The purpose of this study is to validate the clinical usefulness of Advanced Patient Motion Correction (APMC) reconstruction when motion artifacts were observed in a prospective ECG-gated coronary CT angiography (CCTA), which was acquired by low tube current scanning with full reconstruction using 320-row area detector CT (0.275 s/rot.). Of 530 consecutive CCTA, we selected 119 patients (M/F: 71/48, Age: 69 ± 11 y, BMI: 23.5 ± 2.5) with (RR-PQ) ≥ 968 ms before scanning, and performed a CCTA with low tube current scanning [30% of usual tube current (30%mA)], adaptive iterative dose reduction 3D, and full reconstruction. Image quality for motion artifacts was subjectively evaluated using a 3-point scale (excellent, acceptable, and unacceptable). Of 119, 102 CCTA had "excellent" images (group A) and 17 had "acceptable" images (group B). The APMC and half reconstruction were retried in the 17 CCTA with "acceptable" images. Finally, all CCTA became "excellent" images. The RR-PQ of group B during scanning (966 ± 80 ms) was significantly (P = 0.0001) shorter than group A (1,088 ± 123 ms). Each image noise (standard deviation of CT value) of aorta, left atrium, and left ventricle was 21.7 ± 2.3, 24.7 ± 2.3, 24.5 ± 2.4 in full, 25.7 ± 2.2, 29.0 ± 3.4, 28.2 ± 2.7 in APMC, and 30.4 ± 2.8, 34.3 ± 4.2, 33.3 ± 2.9 HU in half reconstruction.

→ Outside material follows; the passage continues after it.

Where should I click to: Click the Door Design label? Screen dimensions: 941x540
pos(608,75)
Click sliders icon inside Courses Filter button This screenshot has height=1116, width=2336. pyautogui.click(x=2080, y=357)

Mean dose-length product of all patients was 66.2 ± 34.4 mGy · cm. "Excellent" CCTA images can be obtained in 85.7% of patients with (RR-PQ)≥ 968 ms by full reconstruction. APMC is useful for motion artifacts and image noise reduction when patient' s HR increases during scanning rather than half reconstruction.